Commercial Rockets

VEGA — EU, 2012

Developed mainly in Italy, which is now becoming the dominant EU country for space projects in place of France, this is Arianespace’s new small-payload launcher. It has three solid-fueled stages topped by a hypergolic stage. The bottom stage has a steerable nozzle extension tube for thrust vectoring. It’s basically the same “P80” motor that’s going to be used as a side booster on the Ariane 6. They’re going to lengthen the bottom stage by about 50% in a future version, calling it P120 and dubbing the taller rocket Vega C. With that, they’ll be able to launch a tiny unmanned spaceplane on this thing, which is apparently going to be called Space RIDER. It would launch from Guyana (where the Arianes go up) and land on a runway in the Azores.

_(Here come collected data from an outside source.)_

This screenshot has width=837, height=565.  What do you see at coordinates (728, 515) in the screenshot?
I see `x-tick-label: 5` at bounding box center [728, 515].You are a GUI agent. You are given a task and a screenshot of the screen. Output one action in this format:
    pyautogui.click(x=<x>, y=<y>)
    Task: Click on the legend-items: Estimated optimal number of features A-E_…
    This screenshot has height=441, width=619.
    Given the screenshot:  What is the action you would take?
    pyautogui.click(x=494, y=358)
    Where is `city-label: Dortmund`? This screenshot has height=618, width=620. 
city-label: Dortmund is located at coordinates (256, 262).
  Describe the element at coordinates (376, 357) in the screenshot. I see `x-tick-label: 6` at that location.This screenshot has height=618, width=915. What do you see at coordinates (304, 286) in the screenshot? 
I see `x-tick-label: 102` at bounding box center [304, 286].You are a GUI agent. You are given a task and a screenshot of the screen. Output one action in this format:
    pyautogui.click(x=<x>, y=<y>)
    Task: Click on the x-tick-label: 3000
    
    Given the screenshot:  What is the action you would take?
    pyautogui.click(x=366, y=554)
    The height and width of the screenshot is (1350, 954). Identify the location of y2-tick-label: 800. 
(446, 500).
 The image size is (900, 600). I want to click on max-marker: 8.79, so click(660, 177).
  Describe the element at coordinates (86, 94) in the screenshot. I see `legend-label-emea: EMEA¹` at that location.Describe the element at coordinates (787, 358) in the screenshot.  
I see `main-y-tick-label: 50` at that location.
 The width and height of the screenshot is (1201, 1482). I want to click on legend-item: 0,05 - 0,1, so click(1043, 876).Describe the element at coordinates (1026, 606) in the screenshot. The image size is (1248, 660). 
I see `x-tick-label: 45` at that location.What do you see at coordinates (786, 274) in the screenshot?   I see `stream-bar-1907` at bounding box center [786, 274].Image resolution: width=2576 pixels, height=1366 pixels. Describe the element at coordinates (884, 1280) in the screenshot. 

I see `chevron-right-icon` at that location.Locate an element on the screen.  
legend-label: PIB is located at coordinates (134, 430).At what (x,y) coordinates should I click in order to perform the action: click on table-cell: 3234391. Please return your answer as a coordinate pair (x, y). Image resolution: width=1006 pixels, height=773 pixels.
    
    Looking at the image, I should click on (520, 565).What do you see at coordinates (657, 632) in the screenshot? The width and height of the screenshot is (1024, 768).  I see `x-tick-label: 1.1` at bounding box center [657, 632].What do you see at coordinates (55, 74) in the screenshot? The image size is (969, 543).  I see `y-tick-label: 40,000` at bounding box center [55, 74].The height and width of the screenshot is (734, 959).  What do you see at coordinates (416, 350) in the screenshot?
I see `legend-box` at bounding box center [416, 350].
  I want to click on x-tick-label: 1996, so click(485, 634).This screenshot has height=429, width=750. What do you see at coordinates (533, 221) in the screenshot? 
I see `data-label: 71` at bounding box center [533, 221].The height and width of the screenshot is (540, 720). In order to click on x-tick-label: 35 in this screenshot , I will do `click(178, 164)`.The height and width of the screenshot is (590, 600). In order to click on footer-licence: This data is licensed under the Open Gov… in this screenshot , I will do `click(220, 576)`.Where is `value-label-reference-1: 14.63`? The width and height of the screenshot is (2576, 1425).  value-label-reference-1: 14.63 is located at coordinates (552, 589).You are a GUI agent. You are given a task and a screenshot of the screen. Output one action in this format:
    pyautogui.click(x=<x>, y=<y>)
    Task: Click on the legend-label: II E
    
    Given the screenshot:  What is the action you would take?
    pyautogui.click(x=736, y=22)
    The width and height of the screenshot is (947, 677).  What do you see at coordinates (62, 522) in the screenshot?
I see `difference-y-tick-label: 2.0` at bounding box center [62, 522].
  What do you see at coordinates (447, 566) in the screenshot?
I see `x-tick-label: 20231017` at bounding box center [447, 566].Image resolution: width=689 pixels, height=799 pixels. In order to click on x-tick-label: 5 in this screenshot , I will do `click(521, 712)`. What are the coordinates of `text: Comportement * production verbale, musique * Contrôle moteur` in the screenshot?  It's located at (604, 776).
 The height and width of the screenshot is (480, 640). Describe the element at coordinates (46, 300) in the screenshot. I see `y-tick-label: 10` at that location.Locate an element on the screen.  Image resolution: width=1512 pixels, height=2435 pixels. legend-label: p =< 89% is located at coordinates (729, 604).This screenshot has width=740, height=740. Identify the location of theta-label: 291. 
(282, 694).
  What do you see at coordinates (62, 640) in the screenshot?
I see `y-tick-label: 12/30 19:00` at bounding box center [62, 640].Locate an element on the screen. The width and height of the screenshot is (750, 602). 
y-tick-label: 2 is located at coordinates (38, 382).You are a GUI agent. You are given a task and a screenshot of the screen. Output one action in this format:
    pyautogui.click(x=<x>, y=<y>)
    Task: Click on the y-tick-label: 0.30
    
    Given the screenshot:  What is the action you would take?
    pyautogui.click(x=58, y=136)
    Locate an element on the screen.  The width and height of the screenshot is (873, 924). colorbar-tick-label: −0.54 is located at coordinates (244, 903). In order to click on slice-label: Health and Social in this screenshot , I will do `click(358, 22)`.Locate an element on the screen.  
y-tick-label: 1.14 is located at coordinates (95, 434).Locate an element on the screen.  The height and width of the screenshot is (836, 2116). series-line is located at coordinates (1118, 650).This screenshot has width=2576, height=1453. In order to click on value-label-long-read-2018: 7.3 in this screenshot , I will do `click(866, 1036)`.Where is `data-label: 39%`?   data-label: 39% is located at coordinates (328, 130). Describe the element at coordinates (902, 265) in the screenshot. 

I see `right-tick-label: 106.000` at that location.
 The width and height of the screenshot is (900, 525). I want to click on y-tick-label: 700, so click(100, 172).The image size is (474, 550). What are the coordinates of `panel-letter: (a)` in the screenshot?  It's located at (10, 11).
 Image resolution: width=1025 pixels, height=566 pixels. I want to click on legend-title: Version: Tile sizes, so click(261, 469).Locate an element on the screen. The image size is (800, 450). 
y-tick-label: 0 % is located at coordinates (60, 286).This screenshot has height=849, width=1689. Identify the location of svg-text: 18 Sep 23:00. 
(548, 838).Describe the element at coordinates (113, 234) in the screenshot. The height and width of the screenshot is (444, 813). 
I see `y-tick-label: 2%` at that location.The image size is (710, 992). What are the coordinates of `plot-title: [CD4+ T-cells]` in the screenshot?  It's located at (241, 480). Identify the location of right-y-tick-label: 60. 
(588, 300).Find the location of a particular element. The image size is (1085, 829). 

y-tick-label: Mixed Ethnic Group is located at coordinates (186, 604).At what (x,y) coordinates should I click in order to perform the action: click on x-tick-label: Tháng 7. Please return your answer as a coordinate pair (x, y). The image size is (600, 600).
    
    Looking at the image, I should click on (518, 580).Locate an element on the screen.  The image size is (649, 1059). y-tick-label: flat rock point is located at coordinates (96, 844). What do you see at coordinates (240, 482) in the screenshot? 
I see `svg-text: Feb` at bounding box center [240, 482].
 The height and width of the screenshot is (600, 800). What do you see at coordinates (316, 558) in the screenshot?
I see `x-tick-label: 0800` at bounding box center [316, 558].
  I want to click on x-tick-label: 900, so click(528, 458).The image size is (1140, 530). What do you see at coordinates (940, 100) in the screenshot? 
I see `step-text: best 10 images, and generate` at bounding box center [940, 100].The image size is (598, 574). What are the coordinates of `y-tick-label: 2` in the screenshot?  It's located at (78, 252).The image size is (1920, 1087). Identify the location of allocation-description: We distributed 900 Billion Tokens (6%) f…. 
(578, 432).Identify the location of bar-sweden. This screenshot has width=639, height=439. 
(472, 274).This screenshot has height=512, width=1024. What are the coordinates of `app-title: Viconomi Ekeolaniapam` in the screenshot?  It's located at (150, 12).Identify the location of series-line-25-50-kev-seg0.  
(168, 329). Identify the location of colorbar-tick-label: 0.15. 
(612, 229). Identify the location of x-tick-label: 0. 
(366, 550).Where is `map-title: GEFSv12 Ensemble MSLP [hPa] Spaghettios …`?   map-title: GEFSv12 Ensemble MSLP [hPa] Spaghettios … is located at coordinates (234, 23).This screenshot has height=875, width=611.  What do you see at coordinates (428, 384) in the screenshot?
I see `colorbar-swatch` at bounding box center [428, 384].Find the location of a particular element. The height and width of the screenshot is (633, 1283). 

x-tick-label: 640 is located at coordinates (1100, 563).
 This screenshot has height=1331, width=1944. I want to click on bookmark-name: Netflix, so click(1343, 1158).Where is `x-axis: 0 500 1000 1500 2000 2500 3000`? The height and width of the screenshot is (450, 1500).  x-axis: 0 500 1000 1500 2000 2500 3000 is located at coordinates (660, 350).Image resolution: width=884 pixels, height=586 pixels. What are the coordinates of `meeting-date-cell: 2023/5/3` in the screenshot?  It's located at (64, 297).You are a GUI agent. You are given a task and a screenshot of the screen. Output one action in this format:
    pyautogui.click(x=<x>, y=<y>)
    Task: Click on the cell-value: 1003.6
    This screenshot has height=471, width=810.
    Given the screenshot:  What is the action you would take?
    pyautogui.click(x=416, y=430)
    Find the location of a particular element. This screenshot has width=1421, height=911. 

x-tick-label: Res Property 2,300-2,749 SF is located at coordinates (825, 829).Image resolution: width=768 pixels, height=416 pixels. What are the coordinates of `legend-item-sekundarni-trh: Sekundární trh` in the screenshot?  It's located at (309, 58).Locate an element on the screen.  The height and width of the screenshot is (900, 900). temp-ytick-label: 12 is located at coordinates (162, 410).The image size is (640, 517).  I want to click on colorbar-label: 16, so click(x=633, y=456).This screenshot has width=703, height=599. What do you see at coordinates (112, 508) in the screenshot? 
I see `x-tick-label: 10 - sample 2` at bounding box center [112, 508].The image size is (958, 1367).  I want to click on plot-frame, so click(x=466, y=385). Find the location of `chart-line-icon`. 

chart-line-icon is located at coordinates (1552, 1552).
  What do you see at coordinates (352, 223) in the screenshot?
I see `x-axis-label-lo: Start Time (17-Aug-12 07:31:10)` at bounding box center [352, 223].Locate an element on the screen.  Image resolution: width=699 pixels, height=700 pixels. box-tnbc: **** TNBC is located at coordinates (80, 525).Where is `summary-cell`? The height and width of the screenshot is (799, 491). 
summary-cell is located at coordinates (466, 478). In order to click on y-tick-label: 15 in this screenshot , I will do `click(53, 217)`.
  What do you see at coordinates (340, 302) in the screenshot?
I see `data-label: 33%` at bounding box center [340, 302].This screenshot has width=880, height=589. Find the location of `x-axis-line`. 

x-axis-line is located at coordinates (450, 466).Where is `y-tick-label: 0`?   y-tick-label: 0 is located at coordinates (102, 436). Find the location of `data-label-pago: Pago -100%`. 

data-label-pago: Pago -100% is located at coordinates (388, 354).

Development of the rocket was accompanied by drama in which France at first put up a lot of the money but then pulled out, and Italy threatened to pull their support from Ariane. In the end, Vega was built by a new company formed from parts of FiatAvio by Italy’s space agency. At some point they decided that Vega stood for Vettore Europeo di Generazione Avanzata (Advanced Generation European Vector — apparently in Italian they sometimes call rockets vectors), but really it’s just named after the bright star.

The upper stages are skinnier than the three meter booster — the “Zefiro 23” and “Zefiro 9” solid stages are just 1.9 meters wide. The UDMH-fueled topper is called AVUM and weighs under one ton. A further evolution calls for the third and fourth stages to be replaced by a new methane-burning cryogenic stage. This will be called Vega E and isn’t expected to fly until 2024.

The Vega did go on hiatus for some months after the fifteenth launch, when the second stage blew out its top end. They say it’s fixed now. Overall it’s doing good business, but the European Space Agency is already starting to think that for the exploding small-sat demand, they might need something quite a bit lighter and cheaper.

As mentioned in the Ariane article, the ESA is also working on a very small hydrogen-fueled rocket called Callisto, which will explore the capability of doing vertical landings. It is not intended to fly real payloads; it is strictly a “hopper” testbed for gaining experience at landings and reuse in general. They figure that if it leads to something commercial, that rocket will be larger.

In 2019 they announced a plan to also develop a larger experimental hopper named Themis. In the concept art, this looks very much like a Falcon 9. It would use an inexpensive methane-burning engine named Prometheus, which would also be used in a future Ariane. I guess the idea is to practice the basics of hopping on a small rocket before building a realistically sized one.

Vega: mass 137 t, diam 3 m, thrust 2300 kN, imp 2.7 km/s, type S, payload 1.9 t (1.4%), cost $18M/t (dropping as usage ramps up), record 19/0/1 as of Mar 19, 2022.